Laboratory protocols for nuclear genomic markers
We extracted genomic DNA from fresh tissue samples using DNeasy tissue
extraction kit (Qiagen, CA, USA). To generate the genomic data we used
double-digest restriction site-associated DNA sequencing (ddRADseq)
following the protocol of Peterson et al. (2012) with modifications
described in Thrasher et al. (2018). Briefly, for each sample we
isolated ~500 ng of DNA, at a standardized concentration
of 20 ng/µl, and digested it with the restriction enzymes SbfI High
Fidelity (8 base bp recognition site; 5’-CCTGCAGG-3’) and MspI (4 base
bp recognition site; 5’-CCGG-3’) (New England BioLabs, MA, USA). The
digested DNA was ligated to P1 and P2 adapters on both ends (sequences
are available in Peterson et al. 2012). We size-selected groups of 20
uniquely barcoded samples (index groups), retaining fragments between
400 and 700 bp using Blue Pippin (Sage Science, MA, USA).
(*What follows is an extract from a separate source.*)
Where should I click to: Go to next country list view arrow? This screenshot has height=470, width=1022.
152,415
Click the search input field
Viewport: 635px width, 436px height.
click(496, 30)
To incorporate
the full Illumina TruSeq primer sequences and unique indexing primers
into each library, we performed low cycle number PCR with Phusion
High-Fidelity DNA Polymerase (New England BioLabs), with the following
thermocycling profile: 98°C for 30 sec followed by 11 cycles at 98°C for
5 sec, 60°C for 25 sec, and 72°C for 10 sec with a final extension at
72°C for 5 min. We visualized the product of this amplification on a 1%
agarose gel and performed a final 0.73 AMPure cleanup to eliminate DNA
fragments smaller than 200 bp. Finally, sequencing was performed on an
Illumina HiSeq 2500 lane at the Cornell University Biotechnology
Resource Center as part of a larger sequencing batch, obtaining
single-end 150-bp sequences, with an average mean sequencing depth of
151 reads per locus per individual (range: 104-220).